■ **WHAT THIS TASK INVOLVES**
Exactly the lines from the one with "Where should I" through the end of the data below must be set down, and no pictures with them.

Saved entries:
- - -
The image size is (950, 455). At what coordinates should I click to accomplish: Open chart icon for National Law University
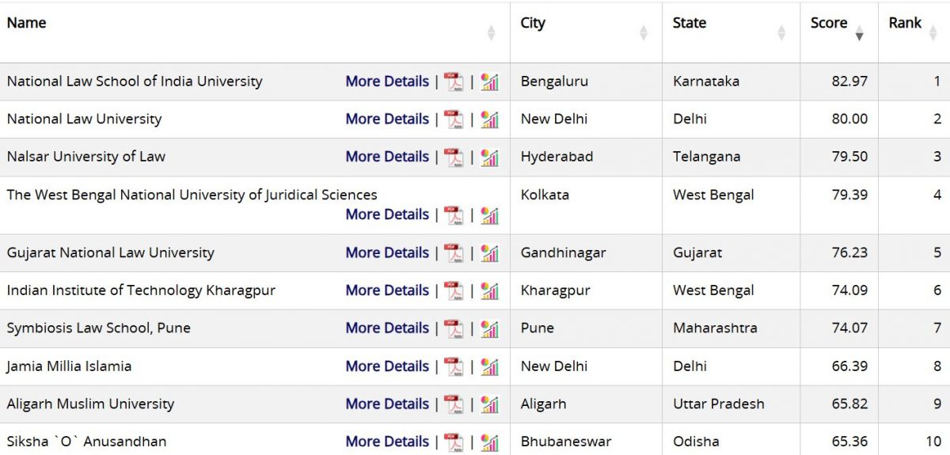(x=490, y=119)
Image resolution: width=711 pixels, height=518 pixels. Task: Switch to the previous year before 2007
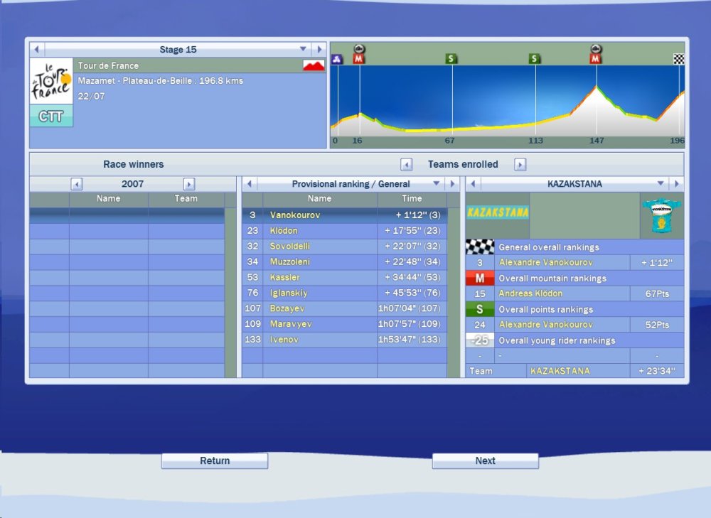coord(77,184)
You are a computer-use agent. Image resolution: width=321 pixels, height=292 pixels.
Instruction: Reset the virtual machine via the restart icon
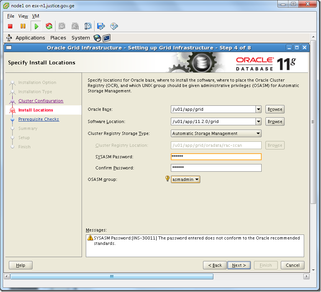[x=49, y=26]
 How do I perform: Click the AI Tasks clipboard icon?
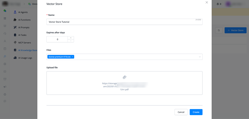15,35
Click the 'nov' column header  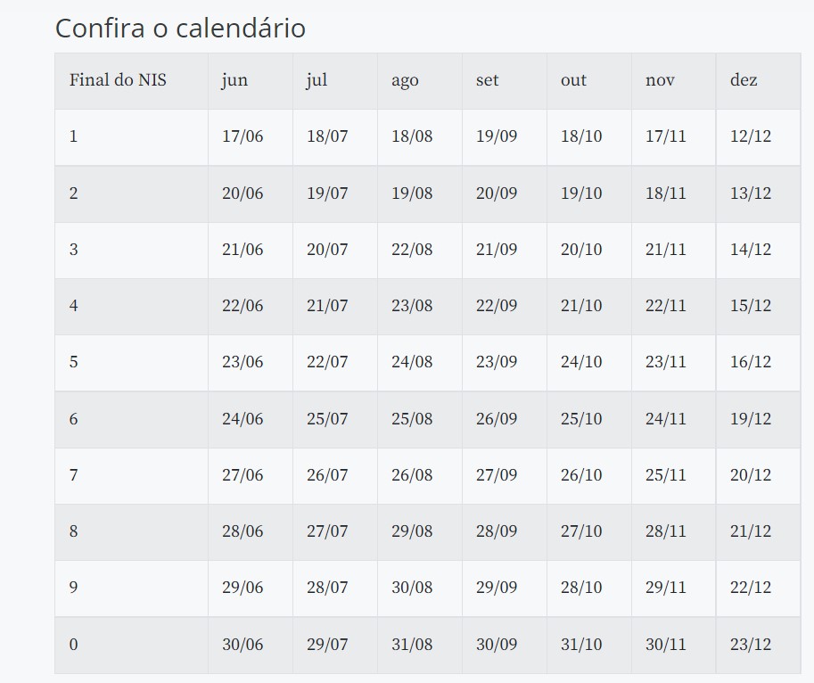[660, 80]
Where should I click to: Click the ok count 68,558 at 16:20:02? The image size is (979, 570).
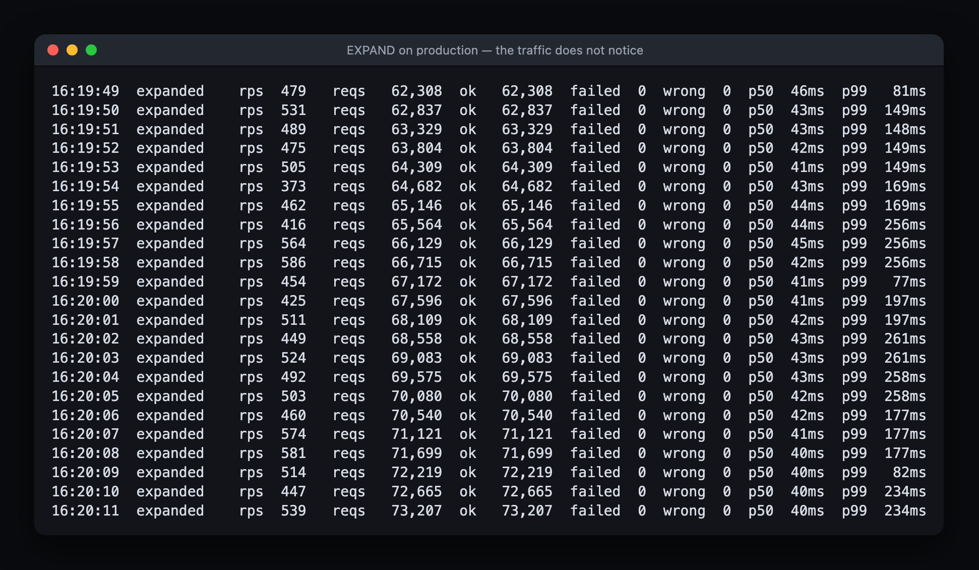[x=527, y=339]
- - -
■ **REPLY**
Where should I click to: Click the ok count 68,558 at 16:20:02? The image size is (979, 570).
[x=527, y=339]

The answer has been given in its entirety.